However, in merely opening up the vastness of geography to his students, the
crucial link between them and the discipline was not provided. They came to
the debate with intuitive capabilities about the subject matter, as well as
misconceptions. However, as the complexities of this particular aspect of geography
largely remained out of their reach, their intuition was little challenged while
their misconceptions remained intact.
During the debate, students
took on this very large issue with a lot of energy, but with few resources.
It quickly became apparent that most of them could argue about why not to destroy
animal habitat, but understanding what would justify its destruction was beyond
their experience. Relying on only the worksheet and what they could come up
with on their own, they arrived at the idea that Africans (and even Americans)
would want to eat the animals as a probable reason for habitat destruction.
Not knowing what motivates people to move around and how different peoples utilize
natural resources within the world economy, the "killing animals"

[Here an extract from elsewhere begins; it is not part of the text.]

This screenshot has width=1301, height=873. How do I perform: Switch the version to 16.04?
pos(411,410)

argument was a logical conclusion for the students. Further, given stereotypic
misconceptions about Africa, such as Daniel had, about it being a "natural"

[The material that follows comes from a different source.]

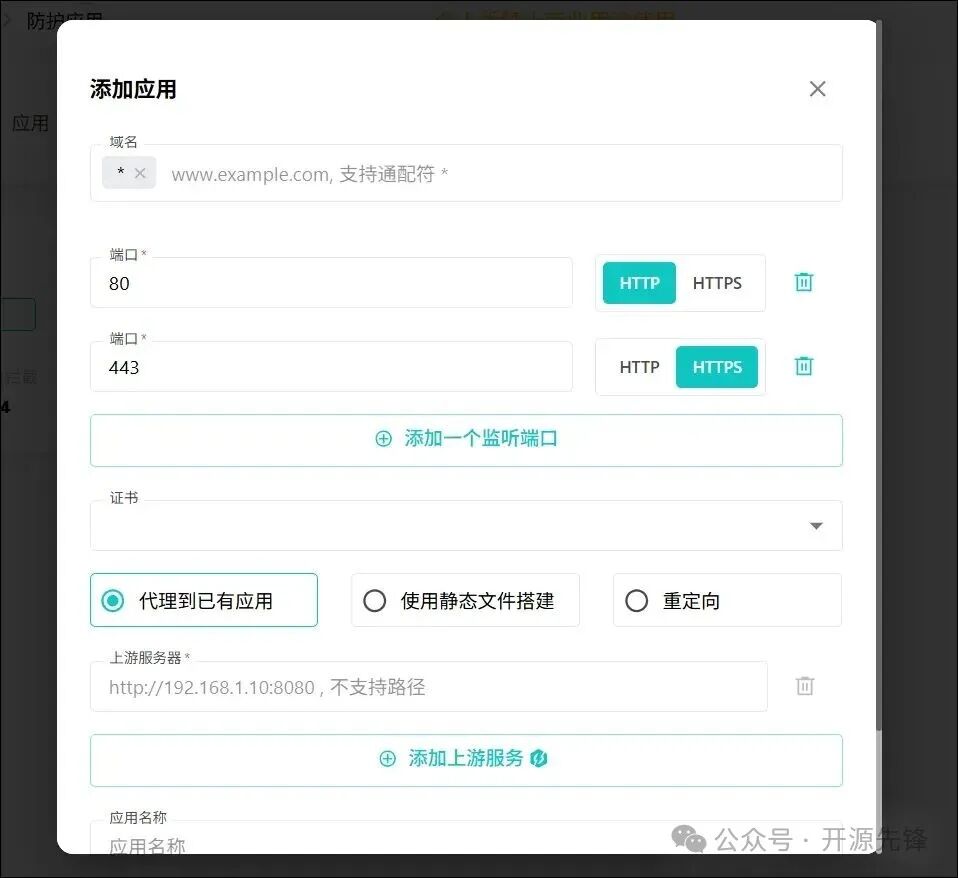Open the 证书 dropdown arrow

tap(816, 526)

place, prevented him from imagining there being a scarcity of land there, and
no discussion about land use ever really came up. Thus, relying on what knowledge
they already had, the debate, with arguments based on erroneous assumptions,
immediately diverged off of the subject. When Mr. Williams brought up the point
that neither they nor Africans typically eat the animals whose habitat is in
question, the students had little response, not knowing what to make the focus
of the debate.
In
his book, The Unschooled Mind, Howard Gardner suggests:
The content of the various disciplines is typically encountered in forms quite remote from the conceptions the student brings to the class. The student learns about the laws of physics or the causes of war by reading a textbook or by hearing the teacher lecture. Hence the challenge for the educator is threefold: (1) to introduce these often-difficult or counterintuitive notions to the students; (2) to make sure that this new knowledge is ultimately synthesized with earlier ideas, if they are congruent with one another; (3) to ensure that the newer disciplinary content supplants previously held conceptions or stereotypes that would in some way collide with or undermine the new forms of knowledge.
Mr. Williams's lesson
accomplished the first of these imperatives - he introduced some difficult and
counter-intuitive notions. To be fair to him, he simply may not yet have gotten
to numbers two and three. It was the beginning of a unit. However, within this
lesson, the students seemed to be left with little that they could claim as
learning. Instead, the gulf between their misconceptions and the issues within
the study of geography seemed to be widened.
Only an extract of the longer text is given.